John Miller's voice sounds like a slightly flatter version of Donald Trump's, with the same New York accent and the same hyperbolic speech patterns: "He's starting to do tremendously well financially," "Miller" says of his "boss." "He gets called by everybody in the book, in terms of women." The alleged spokesman says that Trump is "living with Marla [Maples]" but has "three other girlfriends" and even claims that Italian-French model/singer Carla Bruni "dropped Mick Jagger for Donald." Amazing! Pressed on his credentials by reporter Sue Carswell, "Miller" says that "I’m sort of new here" and that "I basically worked for different firms." But both gossip reporter Cindy Adams and Marla Maples told Carswell that the voice on the phone was Trump, and he apparently then admitted as much:

A few weeks later, when People ran a story about Trump and Maples getting engaged, Trump was quoted saying that the John Miller call was a “joke gone awry.”

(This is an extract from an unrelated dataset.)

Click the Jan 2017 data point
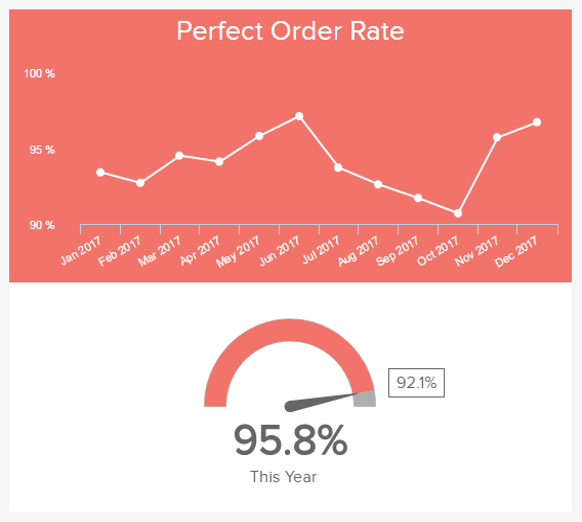The image size is (582, 522). tap(100, 172)
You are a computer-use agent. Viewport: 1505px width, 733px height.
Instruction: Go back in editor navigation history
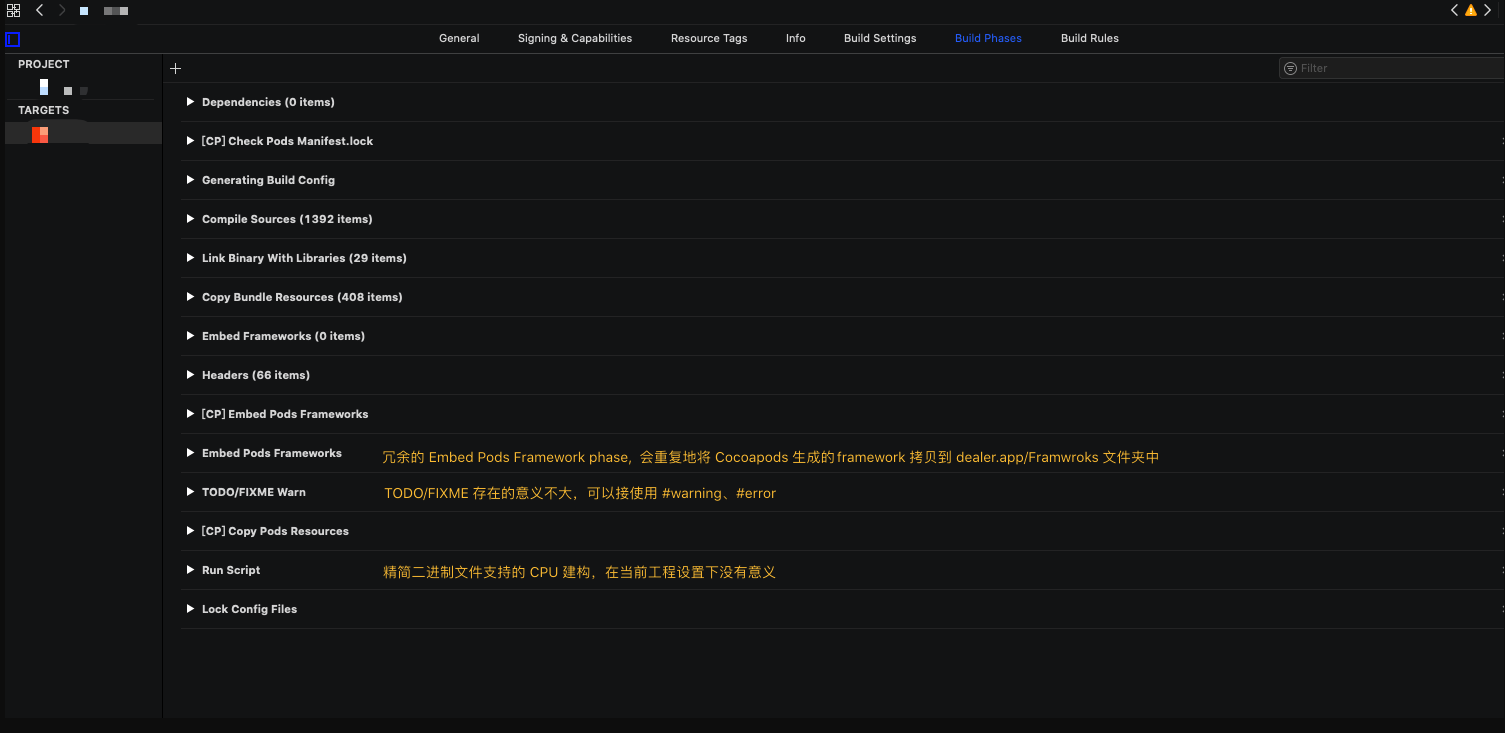click(39, 10)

And yet, when the Today show asked Trump on Friday morning about the story and played him part of the tape, he completely denied having made the call:

No, I don’t think it—I don’t know anything about it. You’re telling me about it for the first time and it doesn’t sound like my voice at all. I have many, many people that are trying to imitate my voice and then you can imagine that, and this sounds like one of the scams, one of the many scams—doesn’t sound like me. ... It was not me on the phone. And it doesn’t sound like me on the phone, I will tell you that, and it was not me on the phone. 

Ha! Classic scam, to call up a People magazine reporter in order to do an imitation of Donald Trump doing an imitation of a person named "John Miller" who doesn't actually exist but wants to talk at length about how attracted women are to Donald Trump.